Task material:
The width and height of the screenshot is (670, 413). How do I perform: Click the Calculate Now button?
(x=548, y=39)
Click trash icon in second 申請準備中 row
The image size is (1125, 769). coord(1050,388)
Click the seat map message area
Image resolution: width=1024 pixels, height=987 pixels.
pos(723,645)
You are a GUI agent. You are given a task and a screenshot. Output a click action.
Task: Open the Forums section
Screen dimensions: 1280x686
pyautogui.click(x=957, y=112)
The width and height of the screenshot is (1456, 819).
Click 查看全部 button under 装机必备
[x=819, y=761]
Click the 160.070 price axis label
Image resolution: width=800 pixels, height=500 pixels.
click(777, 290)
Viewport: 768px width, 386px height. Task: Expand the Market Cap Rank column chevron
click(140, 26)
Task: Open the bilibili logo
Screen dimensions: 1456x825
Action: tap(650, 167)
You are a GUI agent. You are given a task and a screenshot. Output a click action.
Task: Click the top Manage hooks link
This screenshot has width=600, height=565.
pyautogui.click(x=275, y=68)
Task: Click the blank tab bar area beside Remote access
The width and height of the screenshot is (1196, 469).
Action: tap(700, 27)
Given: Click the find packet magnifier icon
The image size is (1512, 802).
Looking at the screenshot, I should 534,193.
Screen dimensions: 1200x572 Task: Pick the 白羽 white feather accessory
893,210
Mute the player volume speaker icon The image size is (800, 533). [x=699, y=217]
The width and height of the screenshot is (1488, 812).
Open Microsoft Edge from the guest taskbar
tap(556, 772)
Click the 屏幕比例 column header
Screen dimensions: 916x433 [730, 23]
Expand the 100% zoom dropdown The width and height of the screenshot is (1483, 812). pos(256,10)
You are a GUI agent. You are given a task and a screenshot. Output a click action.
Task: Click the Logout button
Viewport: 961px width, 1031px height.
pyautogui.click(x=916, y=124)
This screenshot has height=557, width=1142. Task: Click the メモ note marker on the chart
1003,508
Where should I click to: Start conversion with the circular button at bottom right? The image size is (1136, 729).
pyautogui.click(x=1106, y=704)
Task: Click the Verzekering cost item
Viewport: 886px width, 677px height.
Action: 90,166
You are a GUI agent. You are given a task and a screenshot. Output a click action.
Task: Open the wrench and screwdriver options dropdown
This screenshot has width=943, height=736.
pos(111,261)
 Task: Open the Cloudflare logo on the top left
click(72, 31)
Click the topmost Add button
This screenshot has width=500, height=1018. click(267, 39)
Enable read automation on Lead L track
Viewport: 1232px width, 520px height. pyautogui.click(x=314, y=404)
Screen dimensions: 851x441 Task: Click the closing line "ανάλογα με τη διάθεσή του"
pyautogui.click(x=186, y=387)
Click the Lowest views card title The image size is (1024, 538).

Task:
The complete set of entries above must be reproduced verbatim.

Finished task:
The width and height of the screenshot is (670, 413). How do I perform: Click the Calculate Now button?
(x=548, y=39)
Click trash icon in second 申請準備中 row
The image size is (1125, 769). coord(1050,388)
Click the seat map message area
Image resolution: width=1024 pixels, height=987 pixels.
pos(723,645)
You are a GUI agent. You are given a task and a screenshot. Output a click action.
Task: Open the Forums section
Screen dimensions: 1280x686
pyautogui.click(x=957, y=112)
The width and height of the screenshot is (1456, 819).
Click 查看全部 button under 装机必备
[x=819, y=761]
Click the 160.070 price axis label
Image resolution: width=800 pixels, height=500 pixels.
click(777, 290)
Viewport: 768px width, 386px height. Task: Expand the Market Cap Rank column chevron
click(140, 26)
Task: Open the bilibili logo
Screen dimensions: 1456x825
Action: tap(650, 167)
You are a GUI agent. You are given a task and a screenshot. Output a click action.
Task: Click the top Manage hooks link
This screenshot has width=600, height=565.
pyautogui.click(x=275, y=68)
Task: Click the blank tab bar area beside Remote access
The width and height of the screenshot is (1196, 469).
Action: tap(700, 27)
Given: Click the find packet magnifier icon
The image size is (1512, 802).
Looking at the screenshot, I should 534,193.
Screen dimensions: 1200x572 Task: Pick the 白羽 white feather accessory
893,210
Mute the player volume speaker icon The image size is (800, 533). [x=699, y=217]
The width and height of the screenshot is (1488, 812).
Open Microsoft Edge from the guest taskbar
tap(556, 772)
Click the 屏幕比例 column header
Screen dimensions: 916x433 [730, 23]
Expand the 100% zoom dropdown The width and height of the screenshot is (1483, 812). pos(256,10)
You are a GUI agent. You are given a task and a screenshot. Output a click action.
Task: Click the Logout button
Viewport: 961px width, 1031px height.
pyautogui.click(x=916, y=124)
This screenshot has height=557, width=1142. Task: Click the メモ note marker on the chart
1003,508
Where should I click to: Start conversion with the circular button at bottom right? The image size is (1136, 729).
pyautogui.click(x=1106, y=704)
Task: Click the Verzekering cost item
Viewport: 886px width, 677px height.
Action: 90,166
You are a GUI agent. You are given a task and a screenshot. Output a click action.
Task: Open the wrench and screwdriver options dropdown
This screenshot has width=943, height=736.
pos(111,261)
 Task: Open the Cloudflare logo on the top left
click(72, 31)
Click the topmost Add button
This screenshot has width=500, height=1018. click(267, 39)
Enable read automation on Lead L track
Viewport: 1232px width, 520px height. pyautogui.click(x=314, y=404)
Screen dimensions: 851x441 Task: Click the closing line "ανάλογα με τη διάθεσή του"
pyautogui.click(x=186, y=387)
Click the Lowest views card title The image size is (1024, 538).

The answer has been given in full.